== What you are asked to do ==
Quote exactly and only this range of lines in the data below: the line that holds "The height and width of the screenshot is (428, 868)." to the line that holds "has height=436, width=630.", both included.

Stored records
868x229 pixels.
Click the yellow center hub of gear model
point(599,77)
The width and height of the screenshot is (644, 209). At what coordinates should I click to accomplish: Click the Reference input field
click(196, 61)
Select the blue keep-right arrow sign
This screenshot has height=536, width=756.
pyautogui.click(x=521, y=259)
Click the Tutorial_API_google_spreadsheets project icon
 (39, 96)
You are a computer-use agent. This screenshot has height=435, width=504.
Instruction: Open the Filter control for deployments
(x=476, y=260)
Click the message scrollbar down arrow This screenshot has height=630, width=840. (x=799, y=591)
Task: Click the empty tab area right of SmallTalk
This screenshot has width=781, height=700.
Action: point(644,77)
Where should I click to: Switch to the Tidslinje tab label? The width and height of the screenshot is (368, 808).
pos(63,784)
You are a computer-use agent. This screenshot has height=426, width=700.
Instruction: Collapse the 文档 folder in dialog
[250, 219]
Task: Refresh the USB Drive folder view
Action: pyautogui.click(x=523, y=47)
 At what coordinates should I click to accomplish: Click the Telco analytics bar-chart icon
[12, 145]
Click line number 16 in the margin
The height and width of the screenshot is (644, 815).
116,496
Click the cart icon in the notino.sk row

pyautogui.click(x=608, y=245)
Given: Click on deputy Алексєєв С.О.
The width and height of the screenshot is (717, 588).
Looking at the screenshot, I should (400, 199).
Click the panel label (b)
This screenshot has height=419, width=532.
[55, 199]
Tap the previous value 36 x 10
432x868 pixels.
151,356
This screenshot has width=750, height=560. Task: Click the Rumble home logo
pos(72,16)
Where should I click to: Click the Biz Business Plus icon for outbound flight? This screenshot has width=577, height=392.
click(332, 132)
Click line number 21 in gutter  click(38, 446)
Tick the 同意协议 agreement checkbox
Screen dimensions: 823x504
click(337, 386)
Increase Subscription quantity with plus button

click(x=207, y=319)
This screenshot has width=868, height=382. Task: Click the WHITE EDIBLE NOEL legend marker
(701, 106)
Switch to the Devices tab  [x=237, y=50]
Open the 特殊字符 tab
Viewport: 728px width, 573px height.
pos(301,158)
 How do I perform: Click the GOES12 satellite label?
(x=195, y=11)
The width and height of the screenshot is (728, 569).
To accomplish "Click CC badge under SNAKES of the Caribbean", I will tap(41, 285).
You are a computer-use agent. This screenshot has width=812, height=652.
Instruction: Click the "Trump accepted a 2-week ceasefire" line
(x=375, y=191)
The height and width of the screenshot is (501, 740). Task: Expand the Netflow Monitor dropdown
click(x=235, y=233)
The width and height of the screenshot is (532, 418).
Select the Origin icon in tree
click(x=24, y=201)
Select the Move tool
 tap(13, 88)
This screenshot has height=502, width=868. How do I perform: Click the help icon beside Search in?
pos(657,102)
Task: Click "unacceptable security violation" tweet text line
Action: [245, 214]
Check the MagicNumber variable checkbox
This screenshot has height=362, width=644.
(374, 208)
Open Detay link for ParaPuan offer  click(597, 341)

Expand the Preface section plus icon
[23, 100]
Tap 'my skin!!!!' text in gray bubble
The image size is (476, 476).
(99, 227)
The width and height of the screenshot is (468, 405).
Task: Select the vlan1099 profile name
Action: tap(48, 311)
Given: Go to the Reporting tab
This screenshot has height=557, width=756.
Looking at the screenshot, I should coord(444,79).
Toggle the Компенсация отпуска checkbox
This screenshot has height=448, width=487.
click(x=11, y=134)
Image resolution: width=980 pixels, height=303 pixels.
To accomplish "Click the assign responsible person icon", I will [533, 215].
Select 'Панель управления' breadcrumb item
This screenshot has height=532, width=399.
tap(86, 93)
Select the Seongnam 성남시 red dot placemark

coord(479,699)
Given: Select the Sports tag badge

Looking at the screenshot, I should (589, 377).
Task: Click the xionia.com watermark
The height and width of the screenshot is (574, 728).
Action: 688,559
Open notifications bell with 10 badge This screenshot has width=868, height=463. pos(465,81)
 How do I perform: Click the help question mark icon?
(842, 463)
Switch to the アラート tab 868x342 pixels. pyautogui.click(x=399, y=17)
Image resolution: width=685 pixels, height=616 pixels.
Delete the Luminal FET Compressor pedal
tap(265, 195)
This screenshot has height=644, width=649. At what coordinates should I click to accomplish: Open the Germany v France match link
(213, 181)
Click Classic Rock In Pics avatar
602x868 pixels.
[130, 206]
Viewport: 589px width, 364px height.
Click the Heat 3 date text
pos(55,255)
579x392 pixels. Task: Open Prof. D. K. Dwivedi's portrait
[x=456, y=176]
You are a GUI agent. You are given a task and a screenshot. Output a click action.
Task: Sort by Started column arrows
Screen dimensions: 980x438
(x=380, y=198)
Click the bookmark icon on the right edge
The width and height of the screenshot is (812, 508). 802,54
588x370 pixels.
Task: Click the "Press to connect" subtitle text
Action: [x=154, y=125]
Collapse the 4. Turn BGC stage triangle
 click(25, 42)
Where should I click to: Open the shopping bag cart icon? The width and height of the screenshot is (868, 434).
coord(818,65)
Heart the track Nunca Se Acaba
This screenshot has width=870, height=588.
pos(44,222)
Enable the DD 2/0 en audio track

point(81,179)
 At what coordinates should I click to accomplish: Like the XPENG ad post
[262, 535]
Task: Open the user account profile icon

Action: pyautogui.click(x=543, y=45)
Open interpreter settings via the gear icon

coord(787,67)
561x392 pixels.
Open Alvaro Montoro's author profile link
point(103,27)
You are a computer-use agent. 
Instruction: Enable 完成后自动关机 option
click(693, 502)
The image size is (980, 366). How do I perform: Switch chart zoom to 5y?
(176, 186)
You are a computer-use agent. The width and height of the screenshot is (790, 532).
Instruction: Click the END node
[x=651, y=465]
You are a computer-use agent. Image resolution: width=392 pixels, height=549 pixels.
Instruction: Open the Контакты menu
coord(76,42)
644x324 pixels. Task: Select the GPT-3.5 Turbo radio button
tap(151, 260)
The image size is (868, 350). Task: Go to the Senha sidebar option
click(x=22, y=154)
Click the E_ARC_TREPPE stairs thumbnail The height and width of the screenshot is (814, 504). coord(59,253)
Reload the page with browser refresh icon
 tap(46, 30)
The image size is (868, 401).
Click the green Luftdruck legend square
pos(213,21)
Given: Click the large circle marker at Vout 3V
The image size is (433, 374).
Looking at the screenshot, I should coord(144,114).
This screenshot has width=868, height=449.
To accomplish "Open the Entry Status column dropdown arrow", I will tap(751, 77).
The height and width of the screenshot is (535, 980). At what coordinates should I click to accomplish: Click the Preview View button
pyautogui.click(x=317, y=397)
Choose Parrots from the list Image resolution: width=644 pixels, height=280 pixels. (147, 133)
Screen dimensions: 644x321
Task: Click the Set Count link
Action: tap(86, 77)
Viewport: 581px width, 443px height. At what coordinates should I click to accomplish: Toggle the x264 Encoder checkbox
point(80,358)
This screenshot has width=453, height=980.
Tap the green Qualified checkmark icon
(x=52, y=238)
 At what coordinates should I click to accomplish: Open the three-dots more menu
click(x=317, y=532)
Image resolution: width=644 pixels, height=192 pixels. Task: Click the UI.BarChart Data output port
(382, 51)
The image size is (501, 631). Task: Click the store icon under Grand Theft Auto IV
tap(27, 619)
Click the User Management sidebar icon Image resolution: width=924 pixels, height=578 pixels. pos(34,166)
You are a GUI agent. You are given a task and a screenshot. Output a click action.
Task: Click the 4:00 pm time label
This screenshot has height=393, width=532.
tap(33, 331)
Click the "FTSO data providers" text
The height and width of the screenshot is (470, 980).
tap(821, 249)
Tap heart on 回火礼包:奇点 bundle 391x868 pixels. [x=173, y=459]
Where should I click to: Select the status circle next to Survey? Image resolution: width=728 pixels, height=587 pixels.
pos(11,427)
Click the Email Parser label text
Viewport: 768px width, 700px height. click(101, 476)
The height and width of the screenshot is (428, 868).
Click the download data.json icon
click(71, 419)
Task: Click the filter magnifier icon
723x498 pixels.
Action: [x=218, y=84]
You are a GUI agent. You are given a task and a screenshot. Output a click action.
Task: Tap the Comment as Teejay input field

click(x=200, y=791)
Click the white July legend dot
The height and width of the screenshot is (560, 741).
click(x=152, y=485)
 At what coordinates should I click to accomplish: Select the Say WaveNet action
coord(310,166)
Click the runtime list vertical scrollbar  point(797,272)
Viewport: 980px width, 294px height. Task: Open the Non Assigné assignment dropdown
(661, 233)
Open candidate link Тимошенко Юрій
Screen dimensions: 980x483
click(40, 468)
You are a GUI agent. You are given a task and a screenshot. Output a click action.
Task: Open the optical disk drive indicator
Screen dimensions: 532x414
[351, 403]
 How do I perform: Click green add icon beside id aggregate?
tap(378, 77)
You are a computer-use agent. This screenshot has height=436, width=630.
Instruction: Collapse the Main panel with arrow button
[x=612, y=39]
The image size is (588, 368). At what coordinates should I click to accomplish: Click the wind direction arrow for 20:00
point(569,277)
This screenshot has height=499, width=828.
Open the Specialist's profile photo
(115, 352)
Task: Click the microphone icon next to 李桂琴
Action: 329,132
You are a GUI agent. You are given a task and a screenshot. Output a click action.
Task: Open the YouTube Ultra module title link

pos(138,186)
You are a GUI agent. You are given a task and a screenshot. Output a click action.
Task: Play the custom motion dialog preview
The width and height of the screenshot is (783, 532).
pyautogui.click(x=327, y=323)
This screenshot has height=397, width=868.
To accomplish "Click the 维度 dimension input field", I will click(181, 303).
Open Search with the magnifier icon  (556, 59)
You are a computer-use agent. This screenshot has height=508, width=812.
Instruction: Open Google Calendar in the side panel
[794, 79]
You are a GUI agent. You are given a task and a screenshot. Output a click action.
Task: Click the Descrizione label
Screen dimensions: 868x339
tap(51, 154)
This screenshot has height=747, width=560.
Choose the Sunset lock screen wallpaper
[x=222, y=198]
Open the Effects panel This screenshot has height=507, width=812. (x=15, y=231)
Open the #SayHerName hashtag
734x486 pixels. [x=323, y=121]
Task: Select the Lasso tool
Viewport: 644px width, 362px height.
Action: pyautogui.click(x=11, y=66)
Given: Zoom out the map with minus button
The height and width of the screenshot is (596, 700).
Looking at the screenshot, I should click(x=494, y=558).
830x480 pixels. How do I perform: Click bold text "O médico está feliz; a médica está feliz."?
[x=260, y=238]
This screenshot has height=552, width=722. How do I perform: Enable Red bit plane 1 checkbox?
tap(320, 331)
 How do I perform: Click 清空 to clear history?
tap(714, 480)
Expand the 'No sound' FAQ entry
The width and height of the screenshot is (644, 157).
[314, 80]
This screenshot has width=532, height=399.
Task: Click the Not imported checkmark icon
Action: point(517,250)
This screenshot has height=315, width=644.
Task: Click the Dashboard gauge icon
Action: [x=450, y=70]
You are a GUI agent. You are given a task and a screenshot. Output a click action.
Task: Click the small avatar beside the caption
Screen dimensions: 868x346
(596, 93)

== Exercise result ==
The height and width of the screenshot is (428, 868).
Click the download data.json icon
click(71, 419)
Task: Click the filter magnifier icon
723x498 pixels.
Action: [x=218, y=84]
You are a GUI agent. You are given a task and a screenshot. Output a click action.
Task: Tap the Comment as Teejay input field

click(x=200, y=791)
Click the white July legend dot
The height and width of the screenshot is (560, 741).
click(x=152, y=485)
 At what coordinates should I click to accomplish: Select the Say WaveNet action
coord(310,166)
Click the runtime list vertical scrollbar  point(797,272)
Viewport: 980px width, 294px height. Task: Open the Non Assigné assignment dropdown
(661, 233)
Open candidate link Тимошенко Юрій
Screen dimensions: 980x483
click(40, 468)
You are a GUI agent. You are given a task and a screenshot. Output a click action.
Task: Open the optical disk drive indicator
Screen dimensions: 532x414
[351, 403]
 How do I perform: Click green add icon beside id aggregate?
tap(378, 77)
You are a computer-use agent. This screenshot has height=436, width=630.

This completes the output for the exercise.